There's one way to see how this works. To start off with, you have $r$ parameters, $n_1, n_2, \ldots n_r$ and you have two constraints: the total number of particles, and the total energy. So there are $r-2$ independent parameters.

Now, we introduce two new parameters, the two Lagrange multipliers. We don't introduce any new constraints. So now the situation is that we have $r+2$ parameters, and we have $2$ constraints. So there are $r$ independent parameters. We can let those $r$ independent parameters be $n_1, n_2, \ldots n_r$. Then the two lagrange multipliers are determined by those.

So introducing lagrange multipliers allows us to treat the $n_i$ as independent.

stevendaryl
Staff Emeritus
There's one way to see how this works. To start off with, you have $r$ parameters, $n_1, n_2, \ldots n_r$ and you have two constraints: the total number of particles, and the total energy. So there are $r-2$ independent parameters.

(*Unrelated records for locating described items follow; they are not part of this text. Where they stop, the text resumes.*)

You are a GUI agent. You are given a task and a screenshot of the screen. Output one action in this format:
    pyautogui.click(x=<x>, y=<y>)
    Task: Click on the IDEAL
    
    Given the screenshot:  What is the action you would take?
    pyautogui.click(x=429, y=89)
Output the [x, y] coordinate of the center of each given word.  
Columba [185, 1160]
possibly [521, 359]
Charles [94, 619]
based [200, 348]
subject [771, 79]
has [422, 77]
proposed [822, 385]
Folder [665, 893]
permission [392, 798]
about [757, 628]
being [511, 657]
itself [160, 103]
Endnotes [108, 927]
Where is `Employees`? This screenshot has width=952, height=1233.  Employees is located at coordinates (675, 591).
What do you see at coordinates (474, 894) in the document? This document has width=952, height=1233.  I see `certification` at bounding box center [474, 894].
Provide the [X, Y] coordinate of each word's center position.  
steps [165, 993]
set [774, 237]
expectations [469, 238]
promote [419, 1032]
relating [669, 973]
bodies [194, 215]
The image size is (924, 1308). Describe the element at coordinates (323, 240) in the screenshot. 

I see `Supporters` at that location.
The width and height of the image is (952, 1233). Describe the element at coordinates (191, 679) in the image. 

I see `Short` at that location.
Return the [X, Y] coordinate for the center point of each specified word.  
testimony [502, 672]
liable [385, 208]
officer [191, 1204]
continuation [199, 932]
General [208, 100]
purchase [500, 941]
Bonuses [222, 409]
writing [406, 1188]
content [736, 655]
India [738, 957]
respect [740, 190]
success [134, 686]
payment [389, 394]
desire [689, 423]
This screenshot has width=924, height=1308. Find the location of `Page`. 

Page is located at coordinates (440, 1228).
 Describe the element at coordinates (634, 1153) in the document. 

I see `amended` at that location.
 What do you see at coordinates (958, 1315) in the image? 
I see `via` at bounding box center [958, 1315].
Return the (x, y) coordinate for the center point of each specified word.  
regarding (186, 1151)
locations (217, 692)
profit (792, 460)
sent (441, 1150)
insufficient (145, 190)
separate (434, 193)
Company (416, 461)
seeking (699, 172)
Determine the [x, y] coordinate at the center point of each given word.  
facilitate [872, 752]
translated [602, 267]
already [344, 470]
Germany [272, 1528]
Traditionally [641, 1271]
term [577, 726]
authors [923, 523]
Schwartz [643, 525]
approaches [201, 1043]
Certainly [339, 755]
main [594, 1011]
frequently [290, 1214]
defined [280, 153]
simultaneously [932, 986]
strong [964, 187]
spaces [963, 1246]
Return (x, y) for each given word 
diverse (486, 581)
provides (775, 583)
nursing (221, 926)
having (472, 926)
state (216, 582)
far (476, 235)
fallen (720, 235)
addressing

Now, we introduce two new parameters, the two Lagrange multipliers. We don't introduce any new constraints. So now the situation is that we have $r+2$ parameters, and we have $2$ constraints. So there are $r$ independent parameters. We can let those $r$ independent parameters be $n_1, n_2, \ldots n_r$. Then the two lagrange multipliers are determined by those.

So introducing lagrange multipliers allows us to treat the $n_i$ as independent.
We can work out the very simplest case: just two energy levels $e_1$ and $e_2$. In this case, we don't need lagrange multipliers, because the constraints uniquely determine $n_1$ and $n_2$:

$n_1 + n_2 = N$
$n_1 e_1 + n_2 e_2 = E$

So

$n_1 = \dfrac{N e_2 - E}{e_2 - e_1}$
$n_2 = \dfrac{E - N e_1}{e_2 - e_1}$

The Lagrange multiplier approach gives us:

$ln(n_1) - a - b e_1 = 0$
$ln(n_2) - a - b e_2 = 0$

So

$n_1 = e^{a+b e_1}$
$n_2 = e^{a + b e_2}$

We still have the same constraints:

$n_1 + n_2 = N$
$n_1 e_1 + n_2 e_2 = E$

but these become constraints on $a$ and $b$:

$e^{a + b e_1} + e^{a + b e_2} = N$
$e_1 e^{a + b e_1} + e_2 e^{a + b e_2} = E$